メアド、ゲットだぜ!
「楽しかったー!」
「すっきりしたけど、海水でベタベタだ」
「仕方ないよ。我慢我慢」
目一杯遊びに遊んだ私たちは、たっぷりと海水ん含んだ衣服を絞る。まだ絞れるだろうけど、私の力じゃこれが限界だから諦めるしかないな。ズボンとか絞りようがない。
服から手を離した私に、綺麗なお兄さんが笑いながら寄ってきて、代わりに絞ってくれた。さすが男の力だ。私とは全然違う。羨ましいったらありゃしない。
「ありがとーございまーす」
「気にすんなって。そろそろ帰るかー」
「んーそうですねぇ。斎の兄さんも待ってると思うんで」
「街まで戻ればバスがあるはずやっしー」
お兄さん達はどうやら街まで送ってくれるらしい。ありがたやありがたや。荷物を片手に斎を呼んだつもりなのに、返ってきたのは帽子のお兄さんの声。お前は斎じゃないだろ。別に良いけどさ、ちゃんと着いて来るなら。斎のことは、帽子のお兄さんに任せることにしよう。だいぶ打ち解けて仲良くなったみたいだし。ってか、あれだけ遊んどいて仲良くない方が可笑しいか。
手を貸してくれる綺麗なお兄さんに礼を言うのは忘れない。遊び疲れてふらふらしているのを見兼ねての行動に、スポーツマンは体力が違うなぁ、なんてぼんやり思った。ちょっと前まではこれだけ遊んでもまだ大丈夫だったのに可笑しいな。なんだ、年か。いやいやそんなことあってたまるか。私はまだ若いんだよ。これでも10代前半なんだよ。だから、これはただの運動不足で体力が無いだけ。それはそれでどうかと思うけども、年よりかはよっぽど良い。
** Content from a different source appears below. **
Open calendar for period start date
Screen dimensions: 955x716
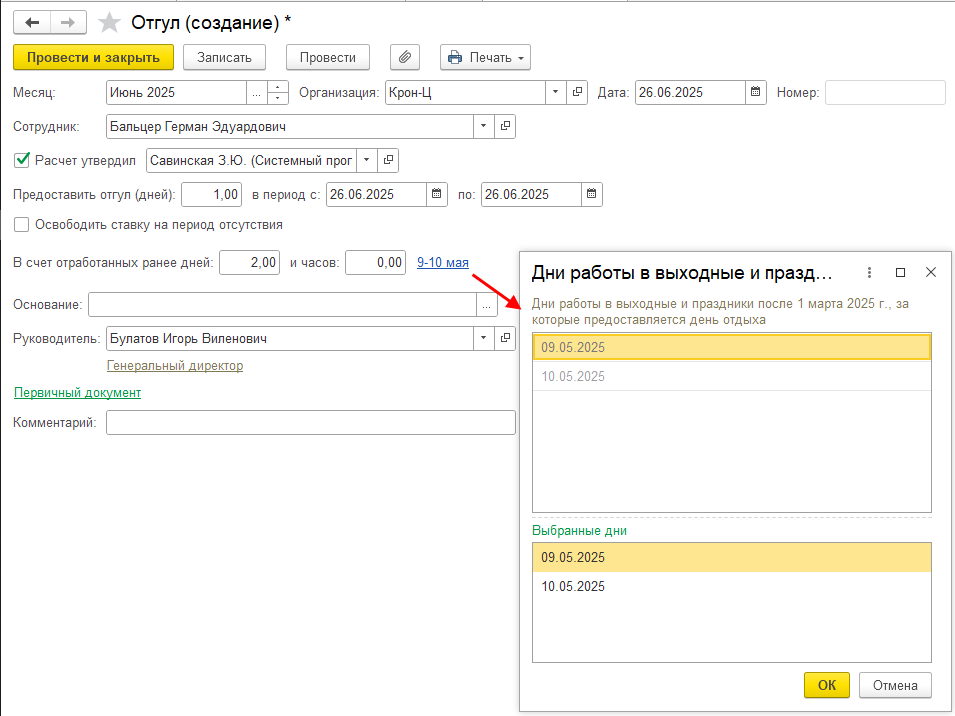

そうぶつぶつと呟く私に、訝しげな視線を向けてくる綺麗なお兄さんに、何でもないと首を横に振るも、彼は変なものを見るようにしてくる。やめろ、そんな目で見るな。
「縁ー」
「なーにー」
「お兄が駅まで迎えに来るってさー」
「おk」
「斎の兄貴はぬぅばしとー?」
「カメラマンなんですよ」
ふぅん、と瞬く綺麗なお兄さんはあまりピンとこないようだ。
まあ、カメラマンって言われても分からないよね。写真を撮っているだけだから。でも、写真家はとても凄いと思う。たった一枚に全てを込めているのだ。色は勿論、音や匂い、その景色が内包する想いを全て体現している。それを作り出すカメラマンは、とても凄い人だと、私は思っている。それに、なろうと思ってなれる職業ではない。なのに、それを生業にしている斎のお兄さんはかっこいいと思っている。
「ほら、着いたさぁ」
「わーい。ありがとーございまーす」
「助かりましたー。楽しかったですし」
「わったーも同じやっしー」
にっこりと笑ってくれる帽子のお兄さんが、私と斎の頭を撫でる。大人しく撫でられていたら綺麗なお兄さんも便乗してきた。髪がぐっちゃぐちゃだけど気にしないぜ。
「明日も、時間があったら遊んでやるばぁよ」
「マジですか」
「おう」
「ほれ、縁。携帯貸せ、ケータイ」
「はーい」
催促するお兄さんとメルアド交換を済ませ、新たに増えた名前に顔が緩む。平古場凜に甲斐裕次郎。新しい友達だ。